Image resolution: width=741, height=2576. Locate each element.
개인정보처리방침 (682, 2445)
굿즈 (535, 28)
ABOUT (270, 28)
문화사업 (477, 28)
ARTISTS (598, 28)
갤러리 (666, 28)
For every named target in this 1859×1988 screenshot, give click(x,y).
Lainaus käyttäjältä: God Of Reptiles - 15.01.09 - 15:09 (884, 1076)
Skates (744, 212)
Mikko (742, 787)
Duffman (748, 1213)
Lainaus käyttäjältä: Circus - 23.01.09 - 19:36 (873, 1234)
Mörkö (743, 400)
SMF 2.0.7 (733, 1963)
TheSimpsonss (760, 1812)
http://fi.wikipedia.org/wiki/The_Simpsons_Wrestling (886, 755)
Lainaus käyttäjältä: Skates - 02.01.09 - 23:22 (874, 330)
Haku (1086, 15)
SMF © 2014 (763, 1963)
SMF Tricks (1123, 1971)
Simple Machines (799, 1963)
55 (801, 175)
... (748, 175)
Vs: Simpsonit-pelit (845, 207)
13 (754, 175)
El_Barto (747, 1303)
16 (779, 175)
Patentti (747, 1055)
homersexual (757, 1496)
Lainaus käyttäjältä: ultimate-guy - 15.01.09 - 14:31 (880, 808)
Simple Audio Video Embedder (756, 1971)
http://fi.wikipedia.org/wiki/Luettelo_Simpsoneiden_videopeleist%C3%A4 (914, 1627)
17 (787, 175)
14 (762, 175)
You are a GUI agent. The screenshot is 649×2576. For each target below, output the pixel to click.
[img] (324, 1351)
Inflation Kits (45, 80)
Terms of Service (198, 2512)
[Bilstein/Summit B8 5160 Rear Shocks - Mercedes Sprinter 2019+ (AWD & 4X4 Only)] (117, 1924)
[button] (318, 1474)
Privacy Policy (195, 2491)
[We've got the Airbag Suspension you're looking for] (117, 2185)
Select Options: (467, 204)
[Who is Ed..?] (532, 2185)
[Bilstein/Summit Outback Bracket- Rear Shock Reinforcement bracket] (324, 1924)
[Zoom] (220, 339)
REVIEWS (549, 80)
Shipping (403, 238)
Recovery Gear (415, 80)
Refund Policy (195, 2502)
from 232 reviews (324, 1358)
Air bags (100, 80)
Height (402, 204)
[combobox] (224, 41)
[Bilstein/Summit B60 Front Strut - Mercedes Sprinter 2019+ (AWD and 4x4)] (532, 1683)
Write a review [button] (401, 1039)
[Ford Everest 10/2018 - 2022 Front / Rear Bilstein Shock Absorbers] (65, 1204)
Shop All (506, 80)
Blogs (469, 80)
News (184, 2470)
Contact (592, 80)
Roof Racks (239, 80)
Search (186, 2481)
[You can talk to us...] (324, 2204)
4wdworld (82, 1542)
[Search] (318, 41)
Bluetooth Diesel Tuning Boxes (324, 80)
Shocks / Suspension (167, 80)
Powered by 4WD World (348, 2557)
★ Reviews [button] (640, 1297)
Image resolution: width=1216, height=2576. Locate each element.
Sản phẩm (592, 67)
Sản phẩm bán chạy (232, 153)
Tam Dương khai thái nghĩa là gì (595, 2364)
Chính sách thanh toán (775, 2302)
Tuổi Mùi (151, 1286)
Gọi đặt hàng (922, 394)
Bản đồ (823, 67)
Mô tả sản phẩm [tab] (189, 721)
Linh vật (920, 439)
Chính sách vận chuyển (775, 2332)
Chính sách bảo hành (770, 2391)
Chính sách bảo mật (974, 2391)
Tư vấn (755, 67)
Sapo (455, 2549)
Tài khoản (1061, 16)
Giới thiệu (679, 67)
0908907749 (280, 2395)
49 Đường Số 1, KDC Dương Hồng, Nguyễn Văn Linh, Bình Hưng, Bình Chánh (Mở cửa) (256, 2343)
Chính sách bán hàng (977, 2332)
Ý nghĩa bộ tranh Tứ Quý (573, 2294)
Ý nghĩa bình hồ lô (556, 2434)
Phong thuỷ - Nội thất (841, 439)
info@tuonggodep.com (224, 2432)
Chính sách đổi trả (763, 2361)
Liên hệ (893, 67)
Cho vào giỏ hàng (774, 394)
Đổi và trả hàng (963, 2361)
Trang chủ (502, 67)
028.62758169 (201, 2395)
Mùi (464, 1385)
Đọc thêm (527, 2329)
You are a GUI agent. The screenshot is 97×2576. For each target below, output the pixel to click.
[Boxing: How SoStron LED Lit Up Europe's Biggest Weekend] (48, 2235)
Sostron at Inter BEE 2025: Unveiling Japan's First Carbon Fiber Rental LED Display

The task: Reproducing the whole listing above is not the task. Copy exactly only the lines from the one with "Powered by 4WD World (348, 2557)" to the one with "You are a GUI agent. The screenshot is 97×2576.", both kept.

Output for this task:
Powered by 4WD World (348, 2557)
★ Reviews [button] (640, 1297)
Image resolution: width=1216, height=2576. Locate each element.
Sản phẩm (592, 67)
Sản phẩm bán chạy (232, 153)
Tam Dương khai thái nghĩa là gì (595, 2364)
Chính sách thanh toán (775, 2302)
Tuổi Mùi (151, 1286)
Gọi đặt hàng (922, 394)
Bản đồ (823, 67)
Mô tả sản phẩm [tab] (189, 721)
Linh vật (920, 439)
Chính sách vận chuyển (775, 2332)
Chính sách bảo hành (770, 2391)
Chính sách bảo mật (974, 2391)
Tư vấn (755, 67)
Sapo (455, 2549)
Tài khoản (1061, 16)
Giới thiệu (679, 67)
0908907749 (280, 2395)
49 Đường Số 1, KDC Dương Hồng, Nguyễn Văn Linh, Bình Hưng, Bình Chánh (Mở cửa) (256, 2343)
Chính sách bán hàng (977, 2332)
Ý nghĩa bộ tranh Tứ Quý (573, 2294)
Ý nghĩa bình hồ lô (556, 2434)
Phong thuỷ - Nội thất (841, 439)
info@tuonggodep.com (224, 2432)
Chính sách đổi trả (763, 2361)
Liên hệ (893, 67)
Cho vào giỏ hàng (774, 394)
Đổi và trả hàng (963, 2361)
Trang chủ (502, 67)
028.62758169 (201, 2395)
Mùi (464, 1385)
Đọc thêm (527, 2329)
You are a GUI agent. The screenshot is 97×2576. For each target below, output the pixel to click.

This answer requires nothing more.